Another unique museum in Japan is the Kanazawa 21st century museum, which was built by Kanazawa city and designed by architects SAANA (Kazuyo Sejima and Ryuue Nishizawa). This architecture has an extremely unique structure. Within the main circular building of glass walls, approximately 30 white individual cubic galleries are created. This structure provides an extremely unique possibility to the museum curators in a sense that it enables them to create numerous individual exhibitions with random access by visitors and time differences.
Early this year, three new museums opened in Tokyo’s Roppongi district, 5 minutes’ walk from Mori Art Museum. The major one is certainly the new National Art Center designed by Metabolism architect Kisho Kurokawa but this museum is meant to be a rental space for about 60 artists associations. The total floor space is over 10,000 square meters. They have only a few curators and do not have enough budget to do significant shows each year and some of the gallery space will be rent out by newspaper companies.
One of the two other new museums is the private Suntory museum designed by Kengo Kuma. This museum shows traditional Japanese art. The third one is the 21-21 design site run by fashion designer Issei Miyake and again designed by Tadao Ando. Both the Suntory museum and the 21-21 design site are located in the Tokyo Midtown development, which is a rival to Roppongi Hills, but this example again proves that now any large scale real estate development must include a cultural institution to establish its identity and secure it prosperity.
With the upcoming opening of The Okinawa prefectural Museum, which is in the most Southern island of Japan, the boom of construction of prefectural museums will be completed.
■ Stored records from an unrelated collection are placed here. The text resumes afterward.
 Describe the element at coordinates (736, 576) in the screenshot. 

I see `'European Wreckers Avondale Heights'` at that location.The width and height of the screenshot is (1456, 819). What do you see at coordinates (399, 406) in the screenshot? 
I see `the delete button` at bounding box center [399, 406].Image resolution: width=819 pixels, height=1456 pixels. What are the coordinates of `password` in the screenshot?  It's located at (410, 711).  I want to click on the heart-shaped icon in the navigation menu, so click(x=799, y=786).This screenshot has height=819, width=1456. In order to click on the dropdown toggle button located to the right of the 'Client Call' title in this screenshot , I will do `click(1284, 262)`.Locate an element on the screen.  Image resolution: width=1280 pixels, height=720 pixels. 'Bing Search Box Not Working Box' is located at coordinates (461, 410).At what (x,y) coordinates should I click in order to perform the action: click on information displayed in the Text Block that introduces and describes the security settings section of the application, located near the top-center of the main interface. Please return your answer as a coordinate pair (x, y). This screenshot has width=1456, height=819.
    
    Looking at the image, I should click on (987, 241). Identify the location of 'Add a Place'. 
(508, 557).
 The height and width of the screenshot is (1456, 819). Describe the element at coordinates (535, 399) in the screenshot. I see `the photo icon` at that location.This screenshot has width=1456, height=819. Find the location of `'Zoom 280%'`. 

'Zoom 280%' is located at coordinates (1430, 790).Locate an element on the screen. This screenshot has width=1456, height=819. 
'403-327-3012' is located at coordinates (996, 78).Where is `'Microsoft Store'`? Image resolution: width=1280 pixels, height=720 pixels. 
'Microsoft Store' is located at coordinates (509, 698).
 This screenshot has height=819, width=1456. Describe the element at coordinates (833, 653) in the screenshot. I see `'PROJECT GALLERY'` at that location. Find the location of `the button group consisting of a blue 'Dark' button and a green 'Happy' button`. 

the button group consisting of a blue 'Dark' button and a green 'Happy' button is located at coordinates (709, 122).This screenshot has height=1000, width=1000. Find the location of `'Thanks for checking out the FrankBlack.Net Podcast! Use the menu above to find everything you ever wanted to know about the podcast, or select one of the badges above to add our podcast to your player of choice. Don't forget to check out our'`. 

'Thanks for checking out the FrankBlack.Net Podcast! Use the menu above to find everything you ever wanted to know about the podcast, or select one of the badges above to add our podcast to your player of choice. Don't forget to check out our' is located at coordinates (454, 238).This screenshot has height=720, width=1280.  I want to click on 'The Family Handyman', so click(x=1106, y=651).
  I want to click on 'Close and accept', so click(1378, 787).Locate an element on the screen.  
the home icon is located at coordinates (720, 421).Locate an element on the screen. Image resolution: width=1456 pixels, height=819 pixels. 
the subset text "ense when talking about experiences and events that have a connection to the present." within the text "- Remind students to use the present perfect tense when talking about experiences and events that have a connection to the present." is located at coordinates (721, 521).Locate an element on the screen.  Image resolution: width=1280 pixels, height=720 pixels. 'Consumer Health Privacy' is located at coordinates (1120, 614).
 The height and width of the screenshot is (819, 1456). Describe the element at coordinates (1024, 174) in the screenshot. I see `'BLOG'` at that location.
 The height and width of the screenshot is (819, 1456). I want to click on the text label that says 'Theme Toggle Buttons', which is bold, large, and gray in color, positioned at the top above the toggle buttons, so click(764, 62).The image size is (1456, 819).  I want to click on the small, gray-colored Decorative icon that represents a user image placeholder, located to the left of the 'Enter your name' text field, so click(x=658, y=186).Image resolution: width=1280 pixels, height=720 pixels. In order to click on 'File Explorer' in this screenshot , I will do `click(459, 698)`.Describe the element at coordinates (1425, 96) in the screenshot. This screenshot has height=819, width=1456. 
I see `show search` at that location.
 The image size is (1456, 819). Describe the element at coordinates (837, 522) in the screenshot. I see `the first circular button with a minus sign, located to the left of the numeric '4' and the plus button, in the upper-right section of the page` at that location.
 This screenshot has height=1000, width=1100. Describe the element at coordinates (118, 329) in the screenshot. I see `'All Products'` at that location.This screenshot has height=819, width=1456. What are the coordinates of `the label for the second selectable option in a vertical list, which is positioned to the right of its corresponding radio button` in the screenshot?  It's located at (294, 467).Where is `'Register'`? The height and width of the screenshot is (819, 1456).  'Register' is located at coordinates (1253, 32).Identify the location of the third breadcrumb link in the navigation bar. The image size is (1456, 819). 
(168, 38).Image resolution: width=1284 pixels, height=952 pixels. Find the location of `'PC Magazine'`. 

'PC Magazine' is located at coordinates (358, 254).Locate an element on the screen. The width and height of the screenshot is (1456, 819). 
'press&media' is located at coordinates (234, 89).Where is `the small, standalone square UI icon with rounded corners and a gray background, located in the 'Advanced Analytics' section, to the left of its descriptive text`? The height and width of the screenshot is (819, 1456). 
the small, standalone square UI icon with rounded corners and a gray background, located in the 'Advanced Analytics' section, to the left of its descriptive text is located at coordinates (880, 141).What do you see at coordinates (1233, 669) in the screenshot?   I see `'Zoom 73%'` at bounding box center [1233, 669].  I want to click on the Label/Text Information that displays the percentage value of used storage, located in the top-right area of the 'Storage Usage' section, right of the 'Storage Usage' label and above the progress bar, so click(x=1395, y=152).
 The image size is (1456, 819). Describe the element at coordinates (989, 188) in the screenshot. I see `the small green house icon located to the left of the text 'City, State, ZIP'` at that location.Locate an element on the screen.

But when we look at the operation and quality of exhibitions at these museums, they are not in a good shape with such a low budget, receiving not much interest from the general public.
In the near future, these local museums may have to go through reorganization and merger, and some might have to close. As a result, the number of the museums might become fewer but the surviving museum must become more active and important ones. Mori Art Museum is one of the activating forces of the stagnant situation of the Japanese museum world. It promotes a new venture with new ideas, new business models, new visions on exhibitions. They don’t attempt to copy Western models, but instead always try to propose a unique concept, a unique vision on contemporary art and its history. Besides Japan, Korea, Hong Kong, and Taiwan had already gone through the boom of museum construction, having built many museums in cities. Particularly Leeeum in Seoul, built by Samsung, and designed by architects Jean Nouvelle, Mario Botta, and Rem Koolhaas, is significant. Now China is saying that they will build 2,000 museums in next 10 years, and a lot of commercial galleries are being built. This mega wave of the museum construction boom will certainly hit South Asia and South East Asia such as India, Singapore, Indonesia, the Philippines, and Thailand etc. For example, Singapore has already decided to turn the old city hall to be a new art Museum and once it is built, it will certainly become a best showcase for art of the regions.
Now our agenda in Japan, as an advanced country of museums in Asia although it is not perfect, is how to create a network with the colleagues and how to help and advise for upcoming new museums in Asia. New museums in Asia must search their own solutions to the following question, that is, what kind of museum is appropriate now in a specific city and society.